PAGE EXCERPT:
This schedule pertains
to the common stock, $0.001 par value per share ("Common Stock"), of Encounter Technologies, Inc., a Colorado corporation
("Issuer"). The CUSIP Identifier associated with the Issuer's Common Stock 29259J303. The Issuer's Common Stock is quoted
over-the-counter on the Link Alternative Trading System, which is managed and overseen by OTC Markets Group, Inc., under the symbol
"ENTI" (US.ENTI.PK).
The mailing address for the Issuer's principal
executive office is 4100 West Flamingo Road, Suite 2750, in Las Vegas, Nevada. The Issuer's principal phone number is (702) 546-6480,
and, the Issuer maintains a website at
http://www.enticolorado.com
.
ITEM 2. IDENTITY AND BACKGROUND.
The name of the reporting
person hereunder is Sebastien C. DuFort ("Reporting Person"). The Reporting Person's business address is 200 West Sixth
Street in Lockport, Illinois.

RECORDS PROVIDED:

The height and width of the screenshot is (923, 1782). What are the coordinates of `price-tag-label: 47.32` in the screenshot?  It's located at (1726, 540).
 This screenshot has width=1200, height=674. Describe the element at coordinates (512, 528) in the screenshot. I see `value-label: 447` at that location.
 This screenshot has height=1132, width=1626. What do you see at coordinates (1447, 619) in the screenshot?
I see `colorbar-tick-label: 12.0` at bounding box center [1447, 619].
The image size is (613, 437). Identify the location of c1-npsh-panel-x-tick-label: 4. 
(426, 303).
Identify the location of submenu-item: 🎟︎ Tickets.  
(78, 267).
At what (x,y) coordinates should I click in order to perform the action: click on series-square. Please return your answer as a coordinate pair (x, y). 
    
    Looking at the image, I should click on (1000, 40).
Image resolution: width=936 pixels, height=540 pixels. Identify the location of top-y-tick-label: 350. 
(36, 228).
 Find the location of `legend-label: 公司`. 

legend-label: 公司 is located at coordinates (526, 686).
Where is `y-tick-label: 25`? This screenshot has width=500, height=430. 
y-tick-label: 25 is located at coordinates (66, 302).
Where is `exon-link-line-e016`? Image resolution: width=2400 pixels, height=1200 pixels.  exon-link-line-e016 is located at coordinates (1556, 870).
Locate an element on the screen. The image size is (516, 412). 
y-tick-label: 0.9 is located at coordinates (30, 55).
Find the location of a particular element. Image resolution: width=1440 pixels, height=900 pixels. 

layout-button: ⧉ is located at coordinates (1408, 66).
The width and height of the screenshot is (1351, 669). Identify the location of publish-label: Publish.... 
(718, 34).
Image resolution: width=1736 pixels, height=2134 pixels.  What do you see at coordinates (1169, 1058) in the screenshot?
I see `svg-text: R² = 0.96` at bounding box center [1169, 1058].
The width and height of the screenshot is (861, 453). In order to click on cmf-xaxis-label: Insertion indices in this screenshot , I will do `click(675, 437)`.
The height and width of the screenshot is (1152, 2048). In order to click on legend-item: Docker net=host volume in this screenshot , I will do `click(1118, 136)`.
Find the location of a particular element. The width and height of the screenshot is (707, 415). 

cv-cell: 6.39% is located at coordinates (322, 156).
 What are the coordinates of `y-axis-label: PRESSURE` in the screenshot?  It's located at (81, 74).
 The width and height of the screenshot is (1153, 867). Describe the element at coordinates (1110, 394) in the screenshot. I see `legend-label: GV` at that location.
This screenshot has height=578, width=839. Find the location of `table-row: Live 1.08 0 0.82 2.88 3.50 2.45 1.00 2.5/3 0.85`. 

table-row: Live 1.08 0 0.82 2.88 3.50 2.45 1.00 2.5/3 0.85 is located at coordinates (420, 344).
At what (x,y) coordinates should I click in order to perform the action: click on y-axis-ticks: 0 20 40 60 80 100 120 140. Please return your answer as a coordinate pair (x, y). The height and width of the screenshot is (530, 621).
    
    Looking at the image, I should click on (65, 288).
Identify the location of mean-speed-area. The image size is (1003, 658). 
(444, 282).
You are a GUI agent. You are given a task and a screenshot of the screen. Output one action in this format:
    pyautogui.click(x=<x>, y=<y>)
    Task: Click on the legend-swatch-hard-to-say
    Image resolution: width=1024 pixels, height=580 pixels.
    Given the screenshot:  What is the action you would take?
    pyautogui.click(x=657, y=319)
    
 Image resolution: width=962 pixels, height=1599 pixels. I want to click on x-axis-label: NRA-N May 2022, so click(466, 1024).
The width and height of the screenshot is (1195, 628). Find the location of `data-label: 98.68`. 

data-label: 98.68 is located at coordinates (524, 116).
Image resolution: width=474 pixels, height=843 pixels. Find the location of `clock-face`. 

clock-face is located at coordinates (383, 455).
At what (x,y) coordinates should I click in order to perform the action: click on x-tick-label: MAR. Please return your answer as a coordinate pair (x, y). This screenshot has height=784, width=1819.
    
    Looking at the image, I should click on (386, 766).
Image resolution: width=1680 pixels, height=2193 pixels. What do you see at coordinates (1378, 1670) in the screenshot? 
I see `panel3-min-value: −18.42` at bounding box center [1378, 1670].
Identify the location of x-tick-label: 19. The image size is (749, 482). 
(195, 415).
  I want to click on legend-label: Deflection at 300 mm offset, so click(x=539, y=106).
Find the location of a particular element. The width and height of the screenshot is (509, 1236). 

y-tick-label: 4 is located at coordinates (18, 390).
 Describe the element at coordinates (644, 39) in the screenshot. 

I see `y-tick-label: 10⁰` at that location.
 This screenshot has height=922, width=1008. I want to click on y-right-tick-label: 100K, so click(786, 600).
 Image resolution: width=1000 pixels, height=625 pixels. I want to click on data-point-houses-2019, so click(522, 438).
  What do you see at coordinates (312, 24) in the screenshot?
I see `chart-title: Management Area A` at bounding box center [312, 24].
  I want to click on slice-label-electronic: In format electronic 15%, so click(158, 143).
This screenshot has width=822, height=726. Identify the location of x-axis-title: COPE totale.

THINGS TO DO:
1. Please translate this sentence from the Encounter Technologies schedule excerpt into Spanish: "The mailing address for the Issuer's principal executive office is 4100 West Flamingo Road, Suite 2750, in Las Vegas, Nevada."
2. Pick up the Encounter Technologies schedule excerpt, not the listing, from its last sentence and carry it forward.

ANSWERS IN ORDER:
1. La dirección postal de la oficina ejecutiva principal del Emisor es 4100 West Flamingo Road, Suite 2750, en Las Vegas, Nevada.

2.
The Reporting Person serves as the Chairman,
President, and Chief Executive Officer of IDGreen Corp. f/k/a IDGlobal Corp., a Colorado corporation, the common voting equity
securities of which are quoted over-the-counter on Link Alternative Trading System, which is managed and overseen by OTC Markets,
Inc., under the symbol "IDGC" (US.IDGC.PK). In addition, beyond February 2003, Mr. DuFort served as President of Voyager
Petroleum, Inc., now known as USA Recycling Industries, Inc., the common voting equity securities of which are quoted over-the-counter
since February 2003. Mr. DuFort has extensive financial and insurance experience both on the institutional and retail sides of
the business. He has held the position of managing director of a consulting firm that helps to facilitate real estate transactions
and has obtained funding in excess of one billion dollars for multiple projects through the years. Mr. DuFort was a consultant
for Linsco Private Ledger (1997-2001), LaSalle Street. (2001-2003). In addition to his positions with IDGreen, Mr. DuFort is President
of Farallon, Inc. a coffee procurement company that works with Café La Fortuna in Willowbrook, Illinois, which offers private-label
coffee for Harbour Trading (which made Oprah’s Christmas List in 2017. Mr. DuFort also heads up Monochrome Corp., a Colorado
corporation that specializes in CBD products, and, in December 2017, Mr. DuFort formed and organized Azure Blockchain Inc. in Colorado.
During the last five years, the Reporting Person
has not been convicted in any criminal proceeding (excluding the disclosures, as permitted, of traffic violations and similar misdemeanors).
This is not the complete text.